-- start EXTRACT PROVIDED --
Cultural differences there are, and most of them have simply kept most of
us unaware of the causal connection between research access and research
impact, particularly because in the paper era there was nothing that
could be done about it. The real costs of paper access were great,
and had to be recovered through access-tolls; access-barriers were
accordingly a natural and unquestioned part of the landscape.

But unless the nature of the discipline-differences is such that
there are disciplines that would *not* benefit from maximizing their
research impact, and are *not* now deprived of potential impact by
access-toll-barriers to potential users -- and I really doubt there
are any such disciplines, though I'd be interested to hear -- then the
the only discipline-differences are in informedness about the causal
connection between access and impact, and what can be done about it,
and how. (And we're working on remedying those cultural gaps!)

> that disciplines do
> have different cultures, and that these cultures do impact the rate of
> adoption of changes in scholarly publishing.
-- end EXTRACT PROVIDED --
* **TO DO**:
1 > List every distinct hyphenated term in the passage on research access and impact.
2 > Transcribe the passage on research access and impact from "But unless the" up to and including "those cultural gaps!)".
-- start DATA SECTION --
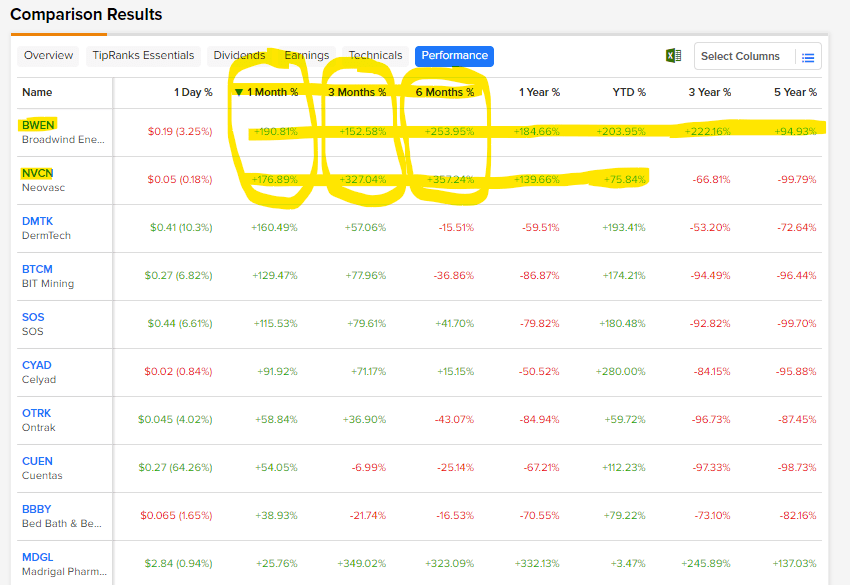
Task: Sort the table by Name column
Action: [x=37, y=92]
-- end DATA SECTION --
* **TASK SOLUTIONS**:
1 >
access-tolls
access-barriers
discipline-differences
access-toll-barriers

2 >
But unless the nature of the discipline-differences is such that
there are disciplines that would *not* benefit from maximizing their
research impact, and are *not* now deprived of potential impact by
access-toll-barriers to potential users -- and I really doubt there
are any such disciplines, though I'd be interested to hear -- then the
the only discipline-differences are in informedness about the causal
connection between access and impact, and what can be done about it,
and how. (And we're working on remedying those cultural gaps!)